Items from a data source
Start of Block

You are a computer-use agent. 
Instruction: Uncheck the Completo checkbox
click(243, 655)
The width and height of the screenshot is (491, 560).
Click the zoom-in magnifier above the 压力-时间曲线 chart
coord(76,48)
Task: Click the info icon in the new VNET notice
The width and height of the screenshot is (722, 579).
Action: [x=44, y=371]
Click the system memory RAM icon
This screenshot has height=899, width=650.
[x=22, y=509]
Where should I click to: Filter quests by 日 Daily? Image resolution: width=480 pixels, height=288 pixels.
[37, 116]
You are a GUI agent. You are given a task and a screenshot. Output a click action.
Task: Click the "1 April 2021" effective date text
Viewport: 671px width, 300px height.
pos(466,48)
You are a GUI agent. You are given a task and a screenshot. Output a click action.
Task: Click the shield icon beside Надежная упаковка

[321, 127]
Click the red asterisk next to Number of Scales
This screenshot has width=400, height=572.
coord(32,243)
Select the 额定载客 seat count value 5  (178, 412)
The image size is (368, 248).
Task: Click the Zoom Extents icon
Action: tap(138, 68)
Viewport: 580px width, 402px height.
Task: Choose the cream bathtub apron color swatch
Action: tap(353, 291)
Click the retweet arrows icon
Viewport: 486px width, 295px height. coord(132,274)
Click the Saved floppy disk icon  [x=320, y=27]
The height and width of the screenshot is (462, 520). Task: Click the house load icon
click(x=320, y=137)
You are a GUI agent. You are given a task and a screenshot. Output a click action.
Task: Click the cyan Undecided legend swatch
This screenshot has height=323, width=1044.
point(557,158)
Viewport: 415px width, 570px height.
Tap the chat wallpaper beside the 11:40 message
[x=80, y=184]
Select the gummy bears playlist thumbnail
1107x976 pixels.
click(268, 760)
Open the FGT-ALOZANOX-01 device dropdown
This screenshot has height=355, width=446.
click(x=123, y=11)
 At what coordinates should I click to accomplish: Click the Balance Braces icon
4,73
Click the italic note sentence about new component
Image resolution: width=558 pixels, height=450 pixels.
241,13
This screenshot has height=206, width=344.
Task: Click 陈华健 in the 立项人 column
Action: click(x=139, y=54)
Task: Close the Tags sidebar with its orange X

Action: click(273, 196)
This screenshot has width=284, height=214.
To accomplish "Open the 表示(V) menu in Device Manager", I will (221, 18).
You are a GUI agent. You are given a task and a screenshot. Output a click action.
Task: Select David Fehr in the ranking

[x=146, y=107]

End of Block

*Task instructions*. Provide a faithful, complete copy of the entries above.

*Written response*.
You are a computer-use agent. 
Instruction: Uncheck the Completo checkbox
click(243, 655)
The width and height of the screenshot is (491, 560).
Click the zoom-in magnifier above the 压力-时间曲线 chart
coord(76,48)
Task: Click the info icon in the new VNET notice
The width and height of the screenshot is (722, 579).
Action: [x=44, y=371]
Click the system memory RAM icon
This screenshot has height=899, width=650.
[x=22, y=509]
Where should I click to: Filter quests by 日 Daily? Image resolution: width=480 pixels, height=288 pixels.
[37, 116]
You are a GUI agent. You are given a task and a screenshot. Output a click action.
Task: Click the "1 April 2021" effective date text
Viewport: 671px width, 300px height.
pos(466,48)
You are a GUI agent. You are given a task and a screenshot. Output a click action.
Task: Click the shield icon beside Надежная упаковка

[321, 127]
Click the red asterisk next to Number of Scales
This screenshot has width=400, height=572.
coord(32,243)
Select the 额定载客 seat count value 5  (178, 412)
The image size is (368, 248).
Task: Click the Zoom Extents icon
Action: tap(138, 68)
Viewport: 580px width, 402px height.
Task: Choose the cream bathtub apron color swatch
Action: tap(353, 291)
Click the retweet arrows icon
Viewport: 486px width, 295px height. coord(132,274)
Click the Saved floppy disk icon  [x=320, y=27]
The height and width of the screenshot is (462, 520). Task: Click the house load icon
click(x=320, y=137)
You are a GUI agent. You are given a task and a screenshot. Output a click action.
Task: Click the cyan Undecided legend swatch
This screenshot has height=323, width=1044.
point(557,158)
Viewport: 415px width, 570px height.
Tap the chat wallpaper beside the 11:40 message
[x=80, y=184]
Select the gummy bears playlist thumbnail
1107x976 pixels.
click(268, 760)
Open the FGT-ALOZANOX-01 device dropdown
This screenshot has height=355, width=446.
click(x=123, y=11)
 At what coordinates should I click to accomplish: Click the Balance Braces icon
4,73
Click the italic note sentence about new component
Image resolution: width=558 pixels, height=450 pixels.
241,13
This screenshot has height=206, width=344.
Task: Click 陈华健 in the 立项人 column
Action: click(x=139, y=54)
Task: Close the Tags sidebar with its orange X

Action: click(273, 196)
This screenshot has width=284, height=214.
To accomplish "Open the 表示(V) menu in Device Manager", I will (221, 18).
You are a GUI agent. You are given a task and a screenshot. Output a click action.
Task: Select David Fehr in the ranking

[x=146, y=107]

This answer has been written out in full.